Text
■ ■ ■

Pollution continues to kill approximately 9 million people around the world on an annual basis, according to a follow-up study to a landmark 2018 report by The Lancet Commission on Pollution and Health, a global research initiative that includes Professor of Biology Philip J. Landrigan, M.D., and DeLuca Endowed Professor in Biology and Vice Provost Thomas Chiles among its members.
The death toll, based on 2019 data, pins one in six deaths worldwide to pollution—a number virtually unchanged since the commission’s first analysis, based on 2015 statistics, according to the findings, published in The Lancet Planetary Health.
Pollution remains the world’s largest environmental risk factor for disease and premature death, especially affecting low- and middle-income countries, Landrigan, Chiles, and their co-authors reported.
“Pollution continues to be a massive, inadequately addressed threat to human health,” said Landrigan, director of BC’s Global Public Health and the Common Good Program and the Global Observatory on Planetary Health. “Pollution’s annual death toll of 9 million is unchanged from four years ago. To put it in perspective, pollution-related deaths are three times as great as the number of deaths caused by AIDS, malaria and tuberculosis combined.”
Air pollution accounted for nearly 75 percent of all deaths and remains a formidable public health crisis with no end in sight. Although the number of deaths from pollution sources associated with extreme poverty—such as indoor air pollution and water pollution—have decreased, those reductions were offset by increased deaths attributable to industrial pollution, including air pollution and toxic chemicals.
The researchers calculate that more than 1.8 million deaths were caused by toxic chemical pollution, an increase of 66 percent since 2000.
Of the 9 million pollution-attributable deaths in 2019, air pollution (both household and ambient) remains responsible for the greatest number of deaths at 6.67 million worldwide. Water pollution was responsible for 1.36 million premature deaths. Lead contributed 900,000 premature deaths, followed by toxic occupational hazards at 870,000 deaths.
Ambient air pollution was responsible for 4.5 million deaths in 2019, up from 4.2 million deaths in 2015 and 2.9 million in 2000. Deaths from hazardous chemical pollutants increased from 900,000 in 2000, to 1.7 million in 2015, to 1.8 million in 2019, with roughly half of those deaths attributable to lead pollution in 2019.
Overall, deaths from modern pollution have increased by 66 percent in the past two decades, from an estimated 3.8 million deaths in 2000 to 6.3 million deaths in 2019. Figures on deaths from chemical pollutants are likely to be underestimates as only a small number of manufactured chemicals in commerce have been adequately tested for safety or toxicity.
Excess deaths due to pollution have led to economic losses totaling $4.6 trillion in 2019, equating to 6.2% of global economic output, the researchers reported. The study also notes pollution’s deep inequity, with 92 percent of pollution-related deaths, and the greatest burden of pollution’s economic losses, occurring in low-income and middle-income countries.
The authors of the new study conclude with eight recommendations that build on those given in The Lancet Commission on pollution and health. These include calls for:
- An independent, Intergovernmental Panel on Climate Change-style science and policy panel on pollution.
- Increased funding for pollution control from governments, independent, and philanthropic donors
- Improved pollution monitoring and data collection
- A better connection between science and policy for pollution, like those for climate and biodiversity
“Our main recommendation is that pollution prevention and health protection must become high priorities within countries and internationally,” Landrigan said. “We recommend that funding for pollution control be sharply increased, and we call for increased monitoring of pollution and its health effects.
“Lasting prevention of pollution and pollution-related disease will be achieved only through government-supported interventions at a societal scale that control pollution at source and encourage a rapid transition to clean, renewable energy.”

■ ■ ■

Directions
(1) Repeat the part of the article on pollution deaths that begins at the words "Overall, deaths from" and stops after "and middle-income countries.".
(2) According to the article on pollution deaths, how many premature deaths was water pollution responsible for?
Rely only on the article on pollution deaths.

■ ■ ■

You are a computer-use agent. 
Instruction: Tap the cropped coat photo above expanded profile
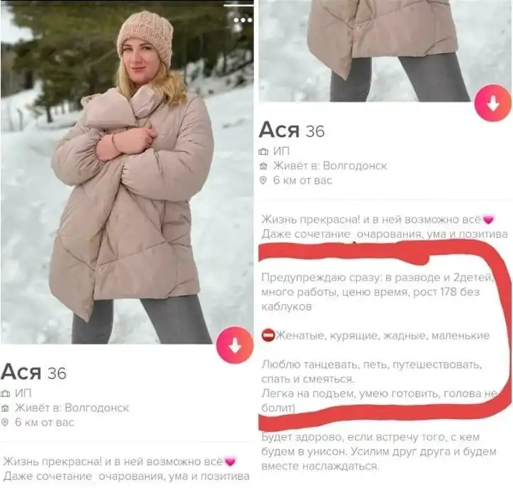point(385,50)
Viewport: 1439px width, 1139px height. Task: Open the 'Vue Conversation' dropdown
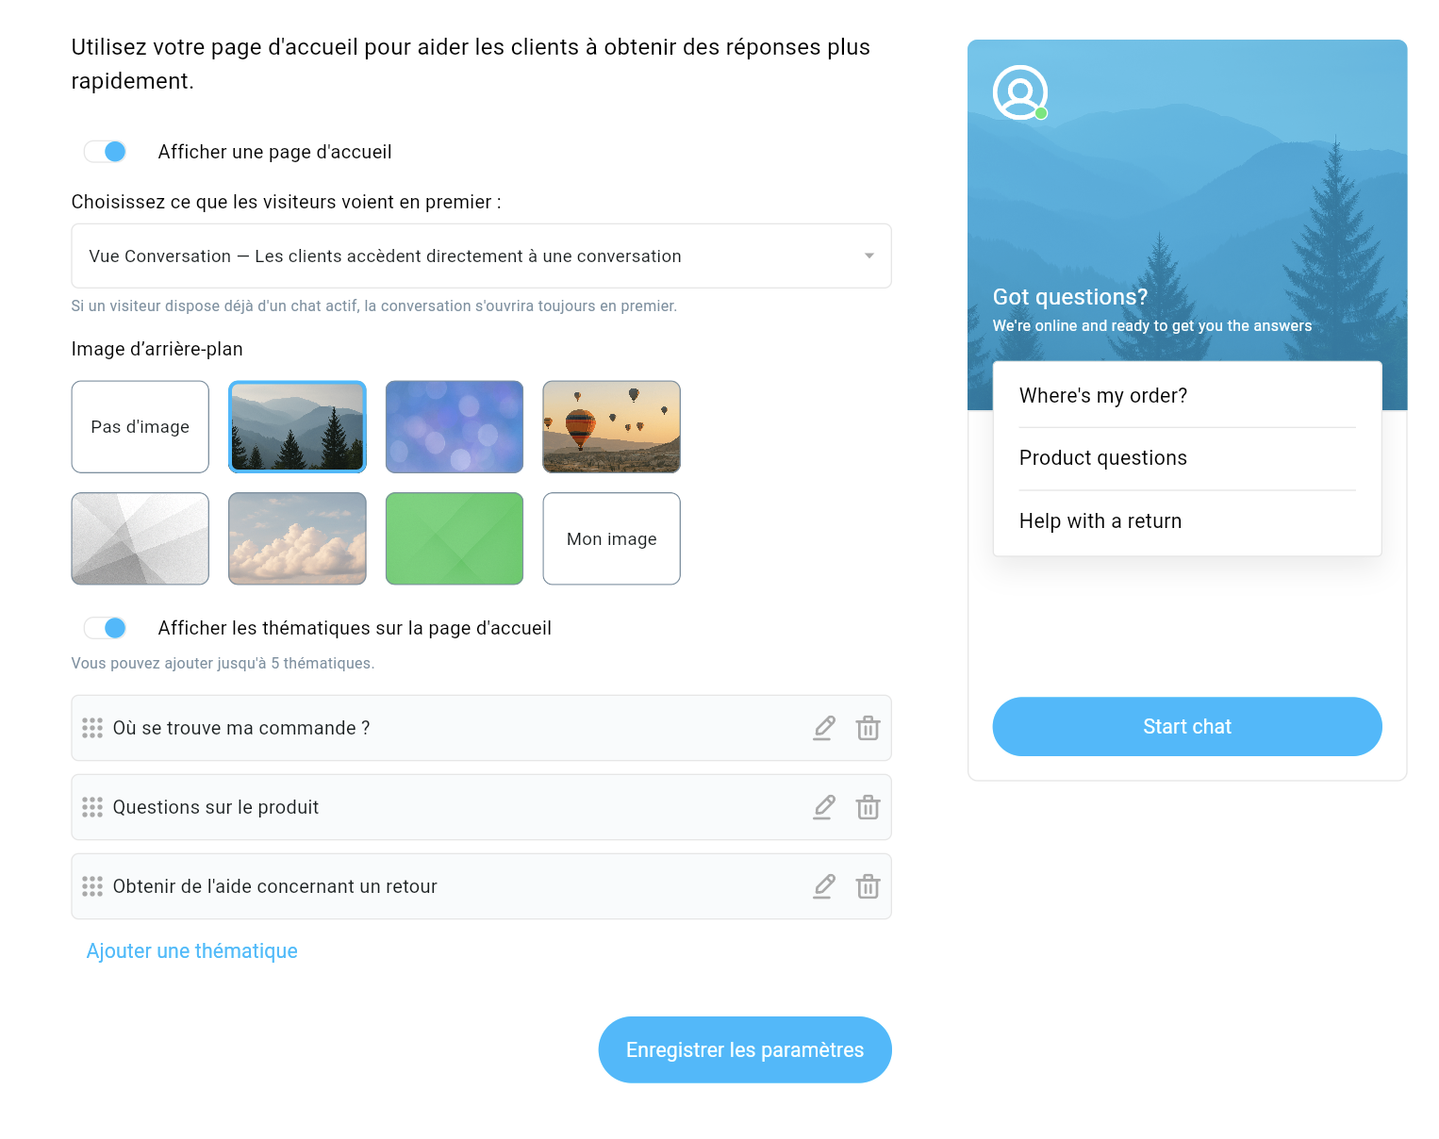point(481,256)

■ ■ ■

Solutions for each task
(1)
Overall, deaths from modern pollution have increased by 66 percent in the past two decades, from an estimated 3.8 million deaths in 2000 to 6.3 million deaths in 2019. Figures on deaths from chemical pollutants are likely to be underestimates as only a small number of manufactured chemicals in commerce have been adequately tested for safety or toxicity.
Excess deaths due to pollution have led to economic losses totaling $4.6 trillion in 2019, equating to 6.2% of global economic output, the researchers reported. The study also notes pollution’s deep inequity, with 92 percent of pollution-related deaths, and the greatest burden of pollution’s economic losses, occurring in low-income and middle-income countries.

(2) 1.36 million premature deaths.